Hagler is one of James' boxing idols, somebody he welcomes comparisons to in any way, shape or form. "I love Hagler," he noted. "I watch his fights to this day. I see some reasons for comparisons. We're balls-to-the-wall fighters and smart in the ring. A lot of guys find out in the ring I'm faster and stronger than I look."

While his surname has opened many doors in boxing for James, McGirt has also added pressures and often-high expectations. "My last name is a big part of me and my career," James remarked. "I'm Buddy's son. It's in the genes. He was a great fighter and he's one of the hottest trainers in boxing today. I've gained a lot of experience just being his son. The pressure is always going to be there because of who I am. I've been around this sport a long time and I know expectations are high. I expect that, but, if I mess up in the first round, I deal with it and don't get caught up in what people say. Win, lose or draw, I just want to give my best, please myself, the fans and make my father proud. I'm trying to get to his level and I am taking it one fight at a time working to become a world champion. I'm going to get there."

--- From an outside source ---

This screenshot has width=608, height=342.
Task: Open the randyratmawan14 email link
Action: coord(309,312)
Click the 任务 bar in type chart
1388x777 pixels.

Witherow believes the media and fans will soon realize the talent behind his fighter. "James has won just about every round he has fought so far," he added. "I believe everyone will soon start to look at this young man and recognize how good a boxer he is. We have targeted bigger names but we want to take reasonable steps to get there.

"James is willing to take on anyone at his level right now. We have a plan that will take him to a world championship and we will follow the plan. We have the right combination; great promoter (Lou DiBella), great trainer, and a great fighter. The fans and media just have to watch and enjoy the ride there."

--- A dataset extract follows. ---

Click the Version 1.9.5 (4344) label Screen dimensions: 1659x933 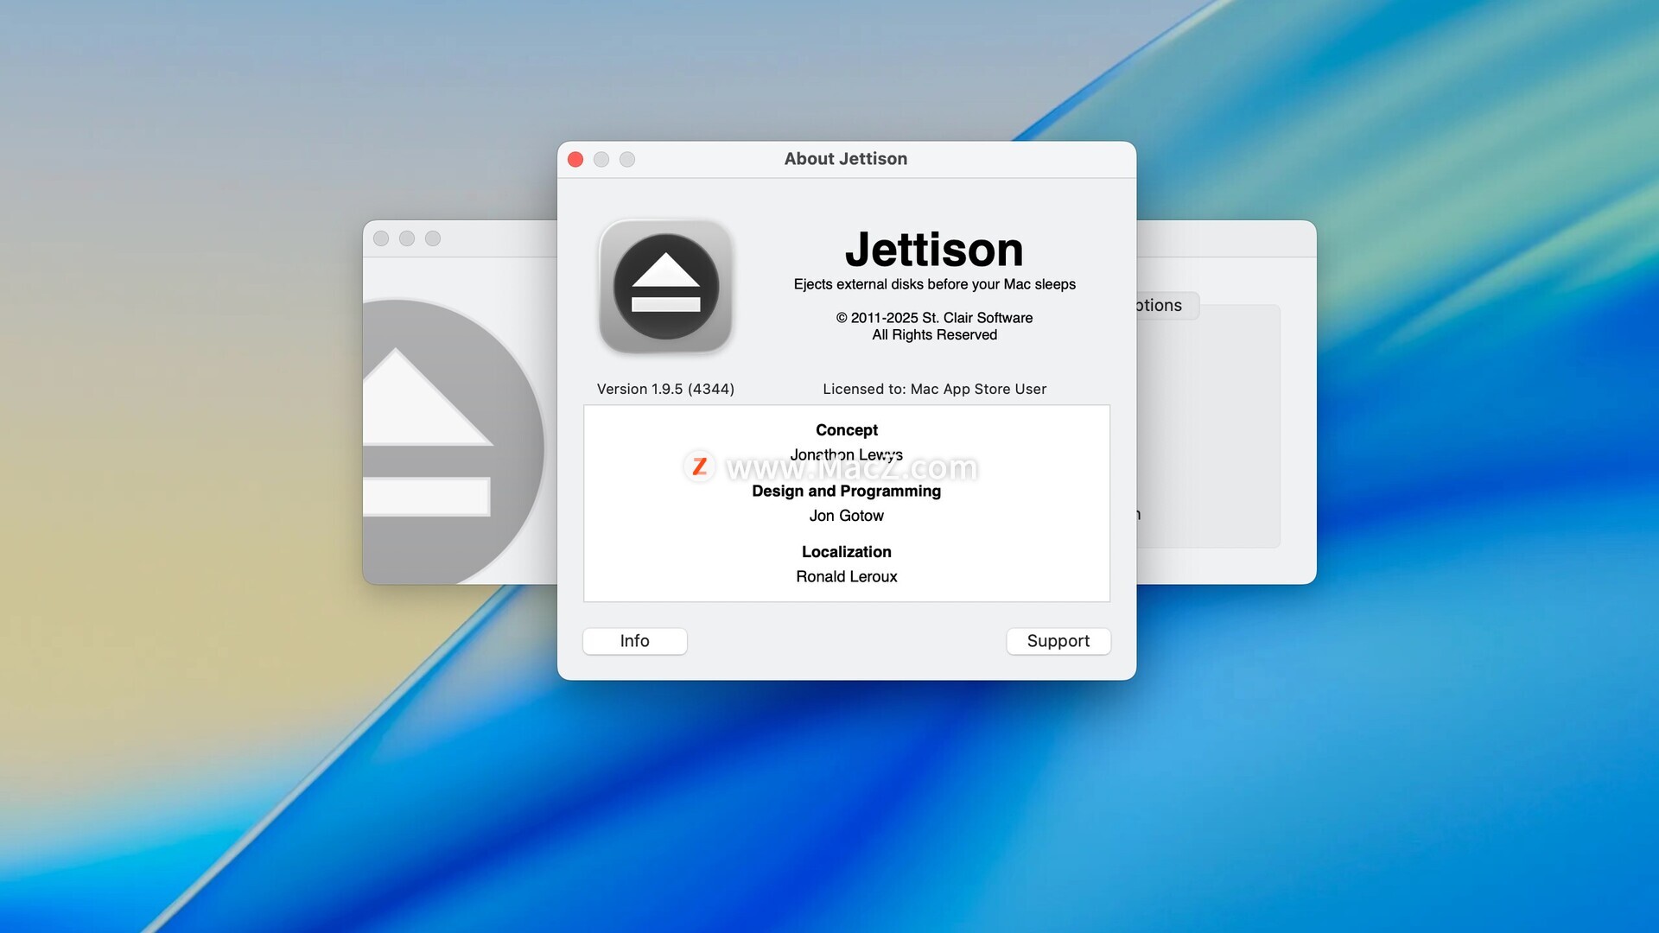point(665,389)
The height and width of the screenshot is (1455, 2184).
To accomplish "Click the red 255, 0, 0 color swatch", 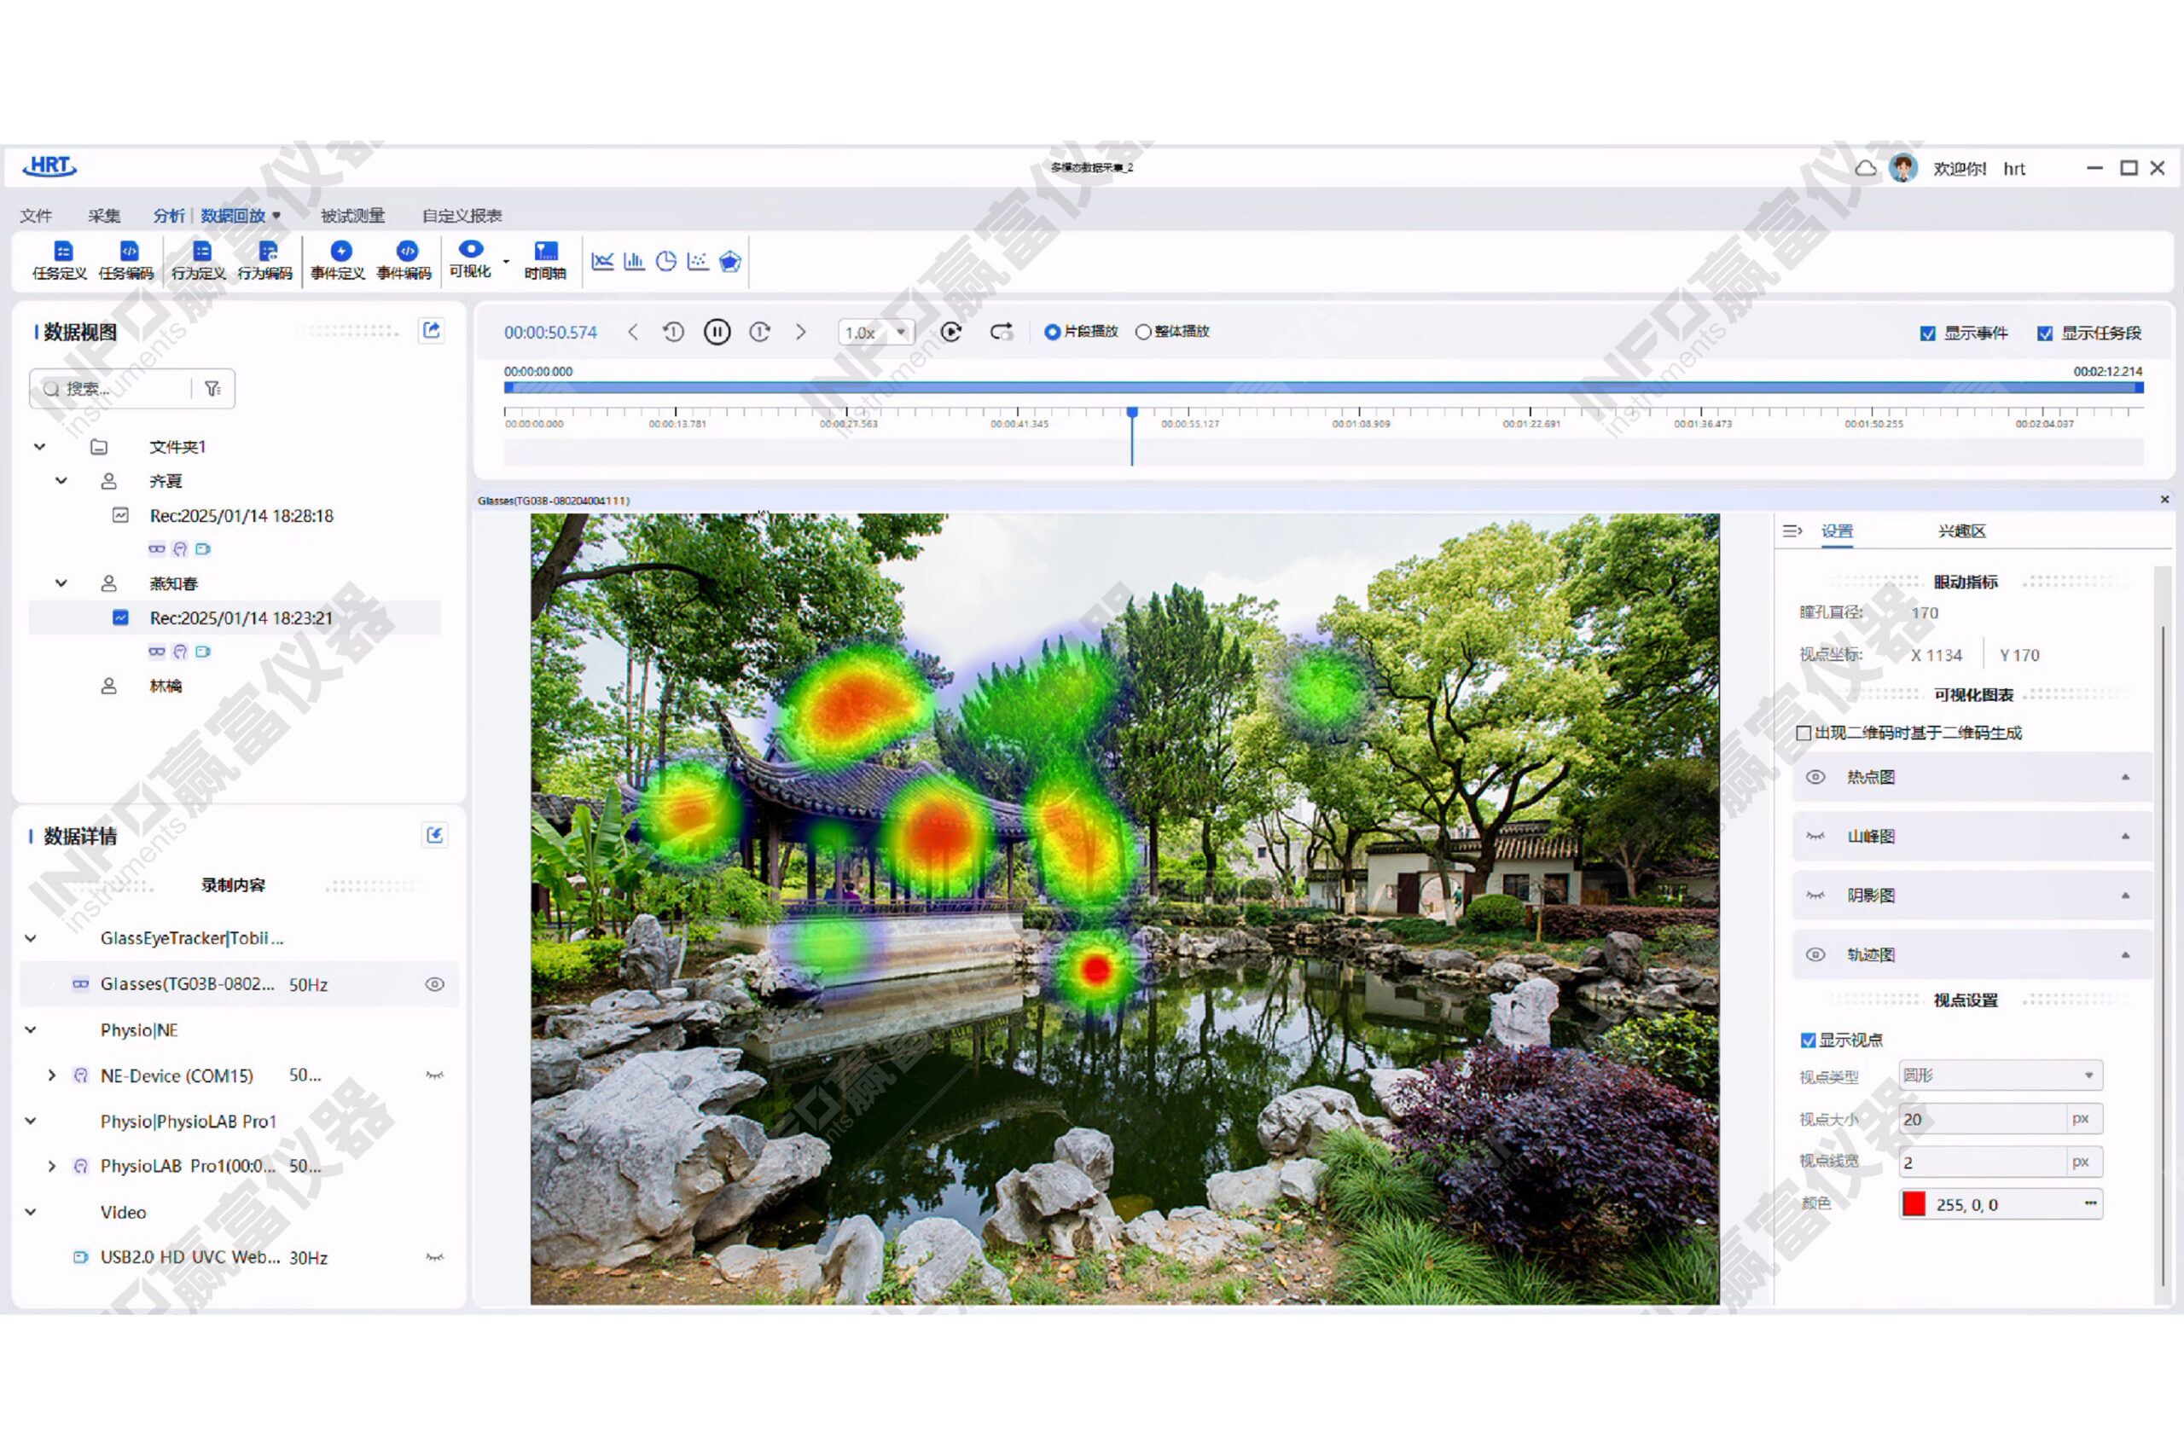I will coord(1914,1204).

Buddy warned his son about the aforementioned comparisons, as well as impending questions about their father-son, trainer-fighter relationship. "No disrespect to any other father-son combinations," Buddy commented, "but a lot of fathers try to live their dream through their son. I've been there (world title) and know what it's like. I told my son that, people are going to compare him to me, but he is not his father. I also told him that whomever he fights would step it up because of his last name. Fighters who are 0-10 will fight my son like they're 20-0. They're going to bring their best show. James doesn't fight like me; he has his own style."

James has been developing in sparring sessions with many of the fighters who train at the Buddy McGirt Gym in Vero Beach, including WBC light heavyweight champion Tomasz Adamek as he prepared for Saturday night's title defense against lefty Chad Dawson.

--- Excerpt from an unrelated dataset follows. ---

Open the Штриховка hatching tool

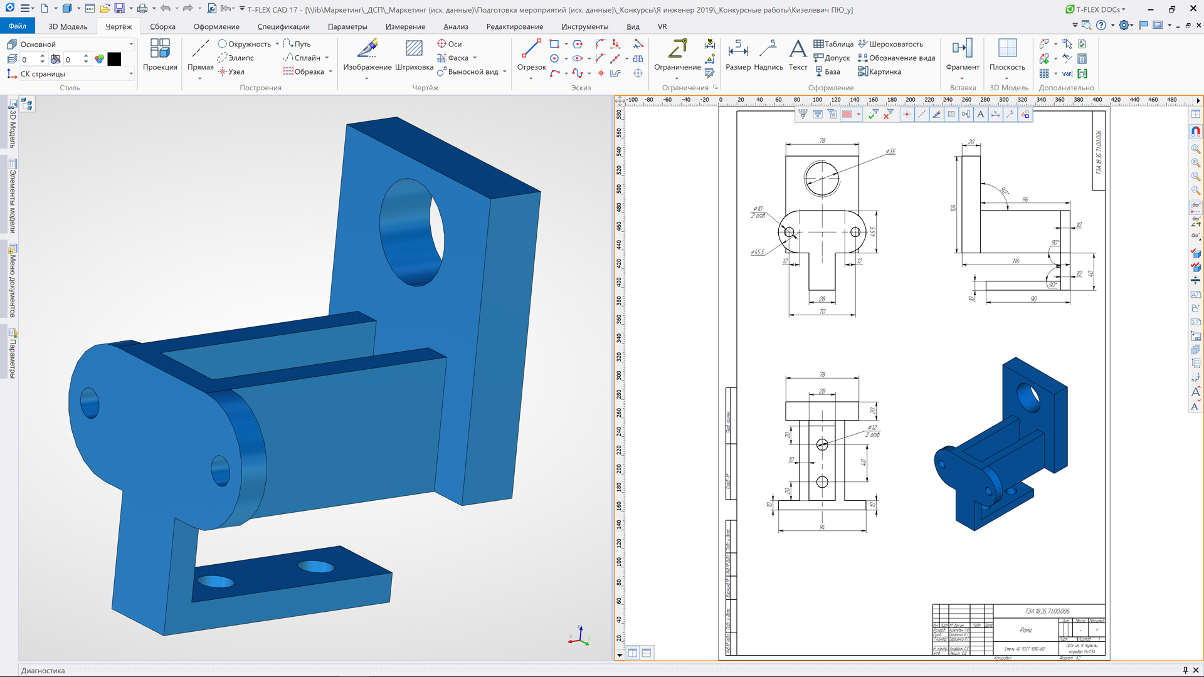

McGirt, whose most notable victories to date have been eight-round decisions against Stephan Pryor (10-1), son of another great champion Aaron Pryor, and Dennis Sharpe in his last outing (Dec. 14), is scheduled to fight February 17 on the Paulie Malignaggi-Edner Cherry undercard at the Hammerstein Ballroom in New York City.

For James McGirt, Jr., although grateful for having Buddy in his corner, he is working to establishing his own identity in boxing, and making his own mark in boxing history.